- [Task] Please return each line of the records below that contains the string "Instruction", treating uppercase and lowercase as different.
:::
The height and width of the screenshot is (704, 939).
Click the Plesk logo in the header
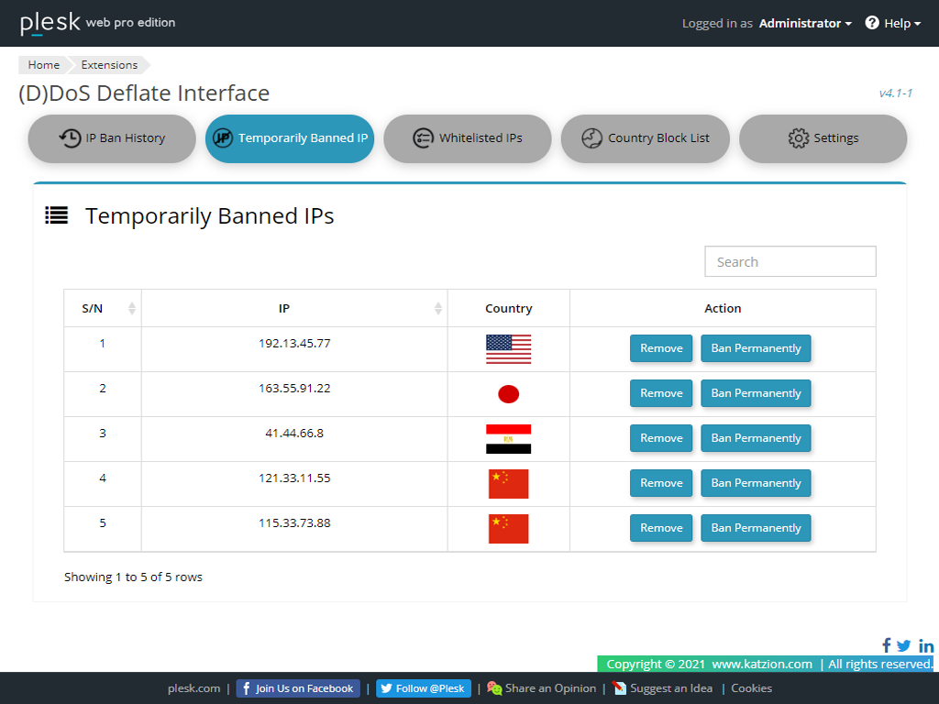tap(50, 23)
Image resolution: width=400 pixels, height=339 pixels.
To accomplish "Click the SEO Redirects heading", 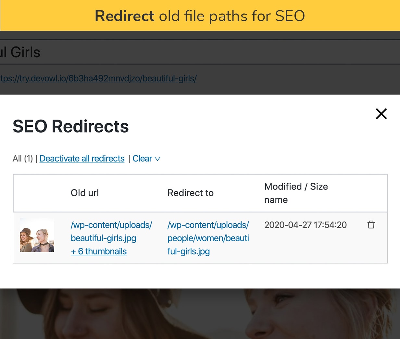I will [71, 126].
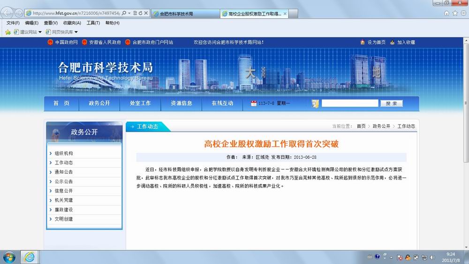Expand the 建议网站 dropdown in favorites bar
The height and width of the screenshot is (264, 469).
point(40,32)

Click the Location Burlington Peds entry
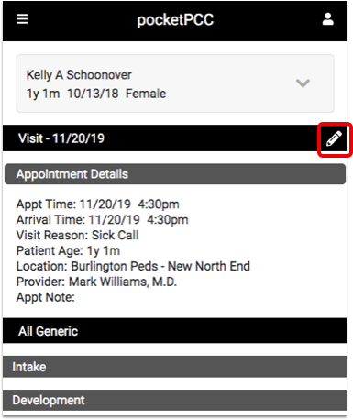133,266
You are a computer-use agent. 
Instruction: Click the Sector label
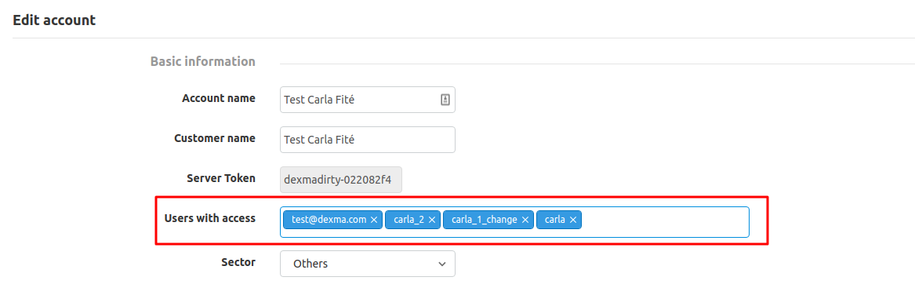(238, 262)
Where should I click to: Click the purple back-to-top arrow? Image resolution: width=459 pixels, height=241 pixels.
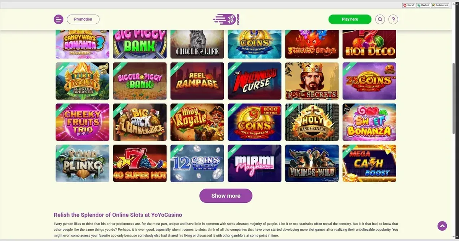pyautogui.click(x=442, y=226)
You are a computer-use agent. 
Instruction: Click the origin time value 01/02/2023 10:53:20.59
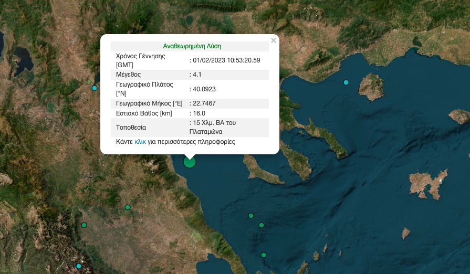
:::
- [Written reply]
Instruction: Click the Sector label
Instruction: Click the origin time value 01/02/2023 10:53:20.59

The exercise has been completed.